The devil is a LIAR and there is NO truth in him!! He is a deceiver. He’ll have you thinking you are going north, when you are actually going south. He’ll have you thinking you are going east, when you are actually going west.
Well… I eventually sunk to a new level of low, even for me. So I made a passionate and desperate plea to God in the privacy of my own room. I told Him that if I had to get THAT low, to get THAT much lower, then I was exiting stage left.
I couldn’t take living that way any longer. I said, ""There is NO rehab strong enough for me, there is NO rehab long enough, and I am NOT willing to go back."
Right then, I took a giant leap of faith and cried out to the Lord and said with urgency, “You say Your Word cannot lie, and that you died for these things years ago, and that all I should have to do is to tell You that I don’t want it, and it should be gone in yesterday time! So guess what?! I DON’T WANT IT!!!
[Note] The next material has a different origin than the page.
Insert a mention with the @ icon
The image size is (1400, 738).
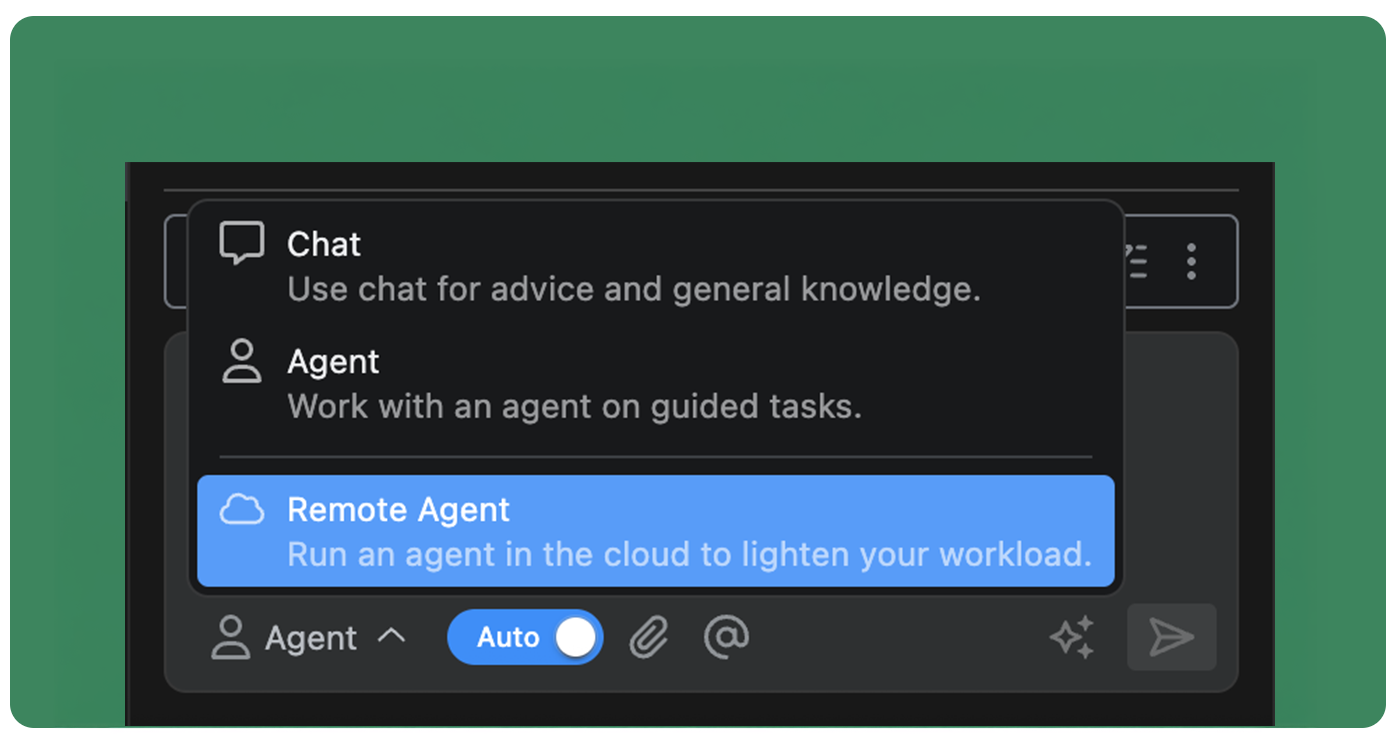(725, 637)
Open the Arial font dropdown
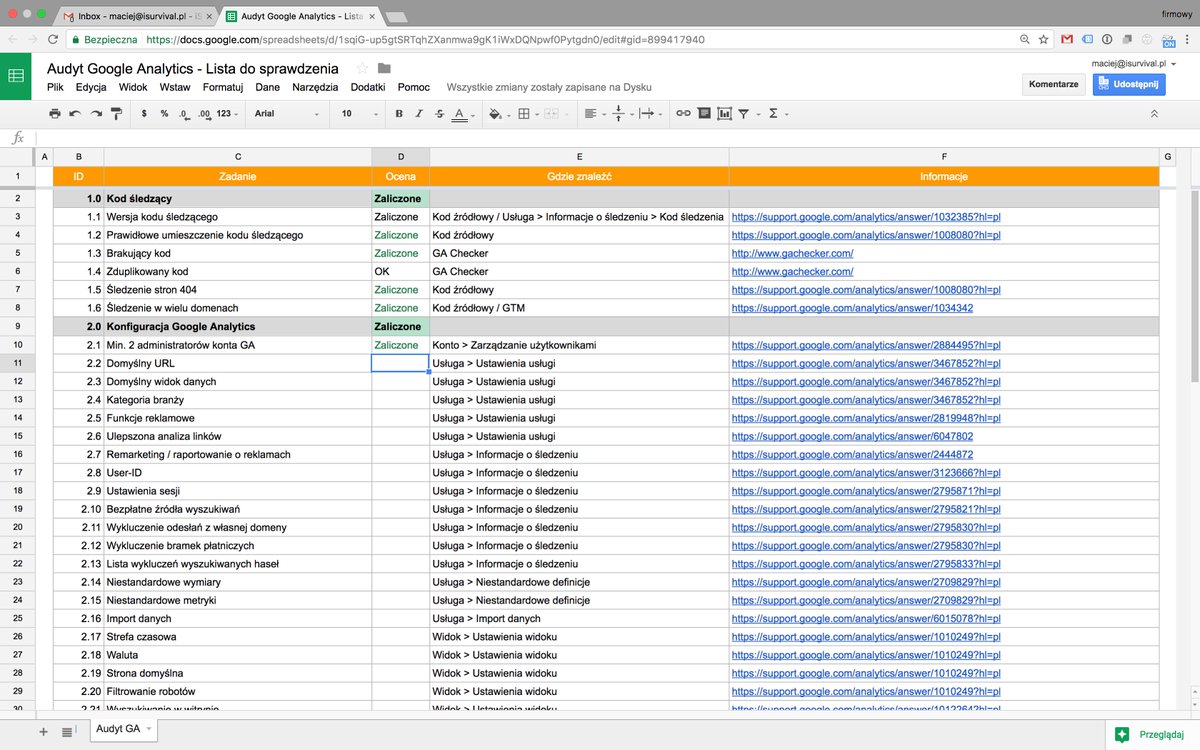The width and height of the screenshot is (1200, 750). (x=285, y=113)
I lifted it up to Him in the spirit and ALLOWED Him to take it. I knew at that very moment the stronghold had been lifted off me! What a liberating experience!! He lifted the “stronghold of drug addiction” and freed my mind. He broke the chains that had held me captive for so long!!!
PRAISE THE LORD!! I AM FREE TODAY!! And you know what? I LOVE being free!!! That is what my SAVIOR, JESUS CHRIST did for me!! And He CAN and WILL do it for YOU if you will ALLOW him to…JESUS is the ONLY one strong enough!!